The space is open Monday-Friday from 9:00-5:30 p.m. The morning hours are academic courses and related course projects the afternoon is for the construction and fabrication of scenery.
Large tools include- table, radial arm and band saws. Stationary sander (belt and disk), Also included are a variety of hand tools that would common in the construction trades.
All costs (materials, equipment and expendables) used in this space are supported thru the departmental operational budget. There are no fees attached to this operation.
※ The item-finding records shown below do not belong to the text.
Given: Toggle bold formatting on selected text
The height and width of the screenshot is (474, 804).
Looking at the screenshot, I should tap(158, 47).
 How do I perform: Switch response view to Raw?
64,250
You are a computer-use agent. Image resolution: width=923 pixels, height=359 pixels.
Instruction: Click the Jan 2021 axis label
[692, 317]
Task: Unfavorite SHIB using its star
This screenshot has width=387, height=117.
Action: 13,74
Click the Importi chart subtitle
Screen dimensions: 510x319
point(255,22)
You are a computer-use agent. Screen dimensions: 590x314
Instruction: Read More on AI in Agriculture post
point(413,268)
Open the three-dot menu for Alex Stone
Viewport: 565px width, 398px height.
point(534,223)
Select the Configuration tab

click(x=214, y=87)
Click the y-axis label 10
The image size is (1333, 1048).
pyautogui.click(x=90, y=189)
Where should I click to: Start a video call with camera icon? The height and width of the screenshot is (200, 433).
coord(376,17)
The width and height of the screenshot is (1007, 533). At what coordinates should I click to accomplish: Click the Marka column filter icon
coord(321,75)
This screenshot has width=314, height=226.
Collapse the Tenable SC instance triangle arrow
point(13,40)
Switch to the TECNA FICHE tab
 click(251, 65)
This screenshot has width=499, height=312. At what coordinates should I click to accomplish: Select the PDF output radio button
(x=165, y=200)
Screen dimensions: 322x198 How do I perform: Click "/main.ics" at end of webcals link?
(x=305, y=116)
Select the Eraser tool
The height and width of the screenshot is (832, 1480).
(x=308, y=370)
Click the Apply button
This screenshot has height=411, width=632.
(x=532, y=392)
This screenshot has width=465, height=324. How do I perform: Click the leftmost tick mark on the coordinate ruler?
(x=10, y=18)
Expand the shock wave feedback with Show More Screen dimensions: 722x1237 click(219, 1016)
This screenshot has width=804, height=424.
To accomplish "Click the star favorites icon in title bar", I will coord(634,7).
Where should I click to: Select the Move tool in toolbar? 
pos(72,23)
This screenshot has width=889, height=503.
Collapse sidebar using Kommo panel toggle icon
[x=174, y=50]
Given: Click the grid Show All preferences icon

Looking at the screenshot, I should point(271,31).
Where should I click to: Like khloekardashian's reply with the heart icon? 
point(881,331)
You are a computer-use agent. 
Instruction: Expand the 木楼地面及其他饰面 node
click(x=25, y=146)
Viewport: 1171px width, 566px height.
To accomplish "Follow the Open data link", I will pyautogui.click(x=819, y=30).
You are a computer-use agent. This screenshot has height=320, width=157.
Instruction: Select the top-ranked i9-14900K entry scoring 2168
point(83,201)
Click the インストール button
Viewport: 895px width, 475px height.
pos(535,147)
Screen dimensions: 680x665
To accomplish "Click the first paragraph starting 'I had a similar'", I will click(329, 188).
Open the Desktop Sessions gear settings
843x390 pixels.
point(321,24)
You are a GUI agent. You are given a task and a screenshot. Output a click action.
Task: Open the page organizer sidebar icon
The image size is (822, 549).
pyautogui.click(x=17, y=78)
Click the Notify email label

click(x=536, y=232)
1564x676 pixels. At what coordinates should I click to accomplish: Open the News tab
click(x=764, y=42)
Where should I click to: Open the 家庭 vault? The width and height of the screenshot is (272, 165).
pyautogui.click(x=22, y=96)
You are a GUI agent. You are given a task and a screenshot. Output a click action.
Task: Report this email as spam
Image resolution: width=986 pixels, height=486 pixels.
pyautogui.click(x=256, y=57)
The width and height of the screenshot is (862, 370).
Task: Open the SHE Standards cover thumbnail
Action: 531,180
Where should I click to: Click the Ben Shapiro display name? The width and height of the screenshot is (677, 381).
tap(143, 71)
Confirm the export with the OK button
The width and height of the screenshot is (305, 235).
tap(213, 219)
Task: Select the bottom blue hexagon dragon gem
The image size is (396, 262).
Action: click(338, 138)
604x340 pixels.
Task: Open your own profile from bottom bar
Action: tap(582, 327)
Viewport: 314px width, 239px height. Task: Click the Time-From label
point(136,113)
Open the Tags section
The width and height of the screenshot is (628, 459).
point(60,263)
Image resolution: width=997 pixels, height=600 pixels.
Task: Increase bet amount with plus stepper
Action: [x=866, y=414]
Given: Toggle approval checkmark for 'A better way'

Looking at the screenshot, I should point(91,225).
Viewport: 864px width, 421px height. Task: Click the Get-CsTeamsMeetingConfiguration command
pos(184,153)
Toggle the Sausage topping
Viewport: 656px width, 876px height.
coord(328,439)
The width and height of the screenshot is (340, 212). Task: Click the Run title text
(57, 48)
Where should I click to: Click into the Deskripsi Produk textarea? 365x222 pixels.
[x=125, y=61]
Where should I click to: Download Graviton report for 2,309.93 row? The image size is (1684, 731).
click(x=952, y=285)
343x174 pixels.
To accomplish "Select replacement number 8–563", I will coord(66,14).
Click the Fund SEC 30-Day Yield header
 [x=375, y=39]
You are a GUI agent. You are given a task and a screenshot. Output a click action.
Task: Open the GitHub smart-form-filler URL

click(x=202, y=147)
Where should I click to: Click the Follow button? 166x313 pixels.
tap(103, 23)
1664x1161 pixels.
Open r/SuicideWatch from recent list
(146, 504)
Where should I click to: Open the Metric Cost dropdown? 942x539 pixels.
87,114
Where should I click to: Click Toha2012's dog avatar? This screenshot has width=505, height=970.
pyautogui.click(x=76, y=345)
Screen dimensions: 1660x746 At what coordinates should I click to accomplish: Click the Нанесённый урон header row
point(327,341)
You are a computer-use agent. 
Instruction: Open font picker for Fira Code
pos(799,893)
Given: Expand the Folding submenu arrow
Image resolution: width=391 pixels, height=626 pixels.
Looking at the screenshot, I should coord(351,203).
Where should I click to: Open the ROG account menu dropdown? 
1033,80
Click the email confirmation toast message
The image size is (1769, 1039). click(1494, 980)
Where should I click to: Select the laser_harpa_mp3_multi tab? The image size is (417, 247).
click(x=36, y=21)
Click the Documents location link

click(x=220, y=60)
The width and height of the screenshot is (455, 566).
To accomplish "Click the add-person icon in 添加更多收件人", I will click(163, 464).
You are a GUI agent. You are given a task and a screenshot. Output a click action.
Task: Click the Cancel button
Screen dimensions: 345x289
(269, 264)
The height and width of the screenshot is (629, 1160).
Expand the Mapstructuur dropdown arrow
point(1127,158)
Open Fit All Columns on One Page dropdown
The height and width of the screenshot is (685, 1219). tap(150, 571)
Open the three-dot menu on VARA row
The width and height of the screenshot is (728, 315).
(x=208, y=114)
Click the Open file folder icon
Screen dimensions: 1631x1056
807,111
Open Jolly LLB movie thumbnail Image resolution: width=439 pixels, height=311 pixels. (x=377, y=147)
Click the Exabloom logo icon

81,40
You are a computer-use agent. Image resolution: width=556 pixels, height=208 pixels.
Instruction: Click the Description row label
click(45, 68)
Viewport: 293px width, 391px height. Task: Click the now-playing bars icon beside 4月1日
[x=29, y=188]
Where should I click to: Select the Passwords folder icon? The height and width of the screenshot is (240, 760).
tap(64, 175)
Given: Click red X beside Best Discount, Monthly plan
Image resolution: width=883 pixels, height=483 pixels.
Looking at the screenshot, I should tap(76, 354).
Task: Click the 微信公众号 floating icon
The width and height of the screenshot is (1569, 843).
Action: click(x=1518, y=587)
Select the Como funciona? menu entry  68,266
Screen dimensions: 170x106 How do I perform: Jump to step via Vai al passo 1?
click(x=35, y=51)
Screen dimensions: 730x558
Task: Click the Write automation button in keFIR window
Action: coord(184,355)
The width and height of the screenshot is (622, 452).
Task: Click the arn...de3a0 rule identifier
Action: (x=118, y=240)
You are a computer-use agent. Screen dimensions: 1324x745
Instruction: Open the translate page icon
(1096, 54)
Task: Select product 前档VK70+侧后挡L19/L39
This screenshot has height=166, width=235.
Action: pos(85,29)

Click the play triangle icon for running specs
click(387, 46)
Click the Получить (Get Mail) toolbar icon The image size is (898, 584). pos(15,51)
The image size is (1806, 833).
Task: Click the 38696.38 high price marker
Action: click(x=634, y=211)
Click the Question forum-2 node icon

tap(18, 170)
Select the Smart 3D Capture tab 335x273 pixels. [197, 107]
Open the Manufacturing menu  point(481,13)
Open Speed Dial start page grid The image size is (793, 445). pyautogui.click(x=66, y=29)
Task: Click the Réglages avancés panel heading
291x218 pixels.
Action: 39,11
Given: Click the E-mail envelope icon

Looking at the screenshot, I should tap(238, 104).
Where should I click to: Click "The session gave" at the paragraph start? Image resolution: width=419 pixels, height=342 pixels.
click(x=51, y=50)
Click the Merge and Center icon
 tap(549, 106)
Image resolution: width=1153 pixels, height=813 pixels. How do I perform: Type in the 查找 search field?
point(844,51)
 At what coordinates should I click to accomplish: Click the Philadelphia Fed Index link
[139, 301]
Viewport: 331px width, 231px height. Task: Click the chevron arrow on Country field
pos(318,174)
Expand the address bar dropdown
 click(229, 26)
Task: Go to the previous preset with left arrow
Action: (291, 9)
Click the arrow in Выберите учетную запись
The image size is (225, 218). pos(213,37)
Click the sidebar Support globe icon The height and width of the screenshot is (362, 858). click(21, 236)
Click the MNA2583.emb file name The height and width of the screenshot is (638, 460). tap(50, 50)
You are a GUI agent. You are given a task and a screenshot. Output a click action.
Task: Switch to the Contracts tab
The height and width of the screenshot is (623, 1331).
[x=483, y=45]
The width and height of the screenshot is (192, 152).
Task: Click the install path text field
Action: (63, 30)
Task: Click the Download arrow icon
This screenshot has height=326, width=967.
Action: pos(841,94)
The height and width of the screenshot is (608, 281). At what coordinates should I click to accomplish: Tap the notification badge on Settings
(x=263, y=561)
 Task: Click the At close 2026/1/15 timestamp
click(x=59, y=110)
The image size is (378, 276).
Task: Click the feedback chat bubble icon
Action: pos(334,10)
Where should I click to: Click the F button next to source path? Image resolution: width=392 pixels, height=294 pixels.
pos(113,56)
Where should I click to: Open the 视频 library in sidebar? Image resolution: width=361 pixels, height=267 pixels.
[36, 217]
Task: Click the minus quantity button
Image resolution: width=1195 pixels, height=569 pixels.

Individual(s) projects are not supported due to the lack of funds and the demand placed on the space while a production (stage set) is being constructed over any given academic quarter.
The Scene shop is managed by a Production Manager/Technical Director with some additional support coming from the Resident Scenic Designer and Theatre Technician.
The department offers three courses (Introduction to Production, Scenic Painting, Production Workshop) where students can learn safe procedural use of the equipment.
The shop requires that a member of the faculty or staff be present to oversee students work crews who are part of a Production workshop class to insure the safe use of any of the large or small power tools. These are both electrical and pneumatic tools that are used for construction projects.
The very nature of Theatre is collaboration and working together in the exchange of ideas, approaches and methods for the safe construction and delivery of scenery. There are some projects that are done by the individual, however there is always someone providing oversight and direction for the students.
Each production brings a set of challenges that require the creative use of different materials or techniques in creating that particular set or ‘theatrical world’ where a production comes to life on stage.
First and foremost the space must be a safe working environment. We utilize best practices in purchasing sustainable materials and are always mindful of environmental standards when dealing with adhesives, paints and foam products. This is essential for the health and safety of the students, staff and faculty.
We are very fortunate the University has an Environmental and Health Safety officer on campus. This person works very closely with us and we value his insight and contributions for a safe working environment.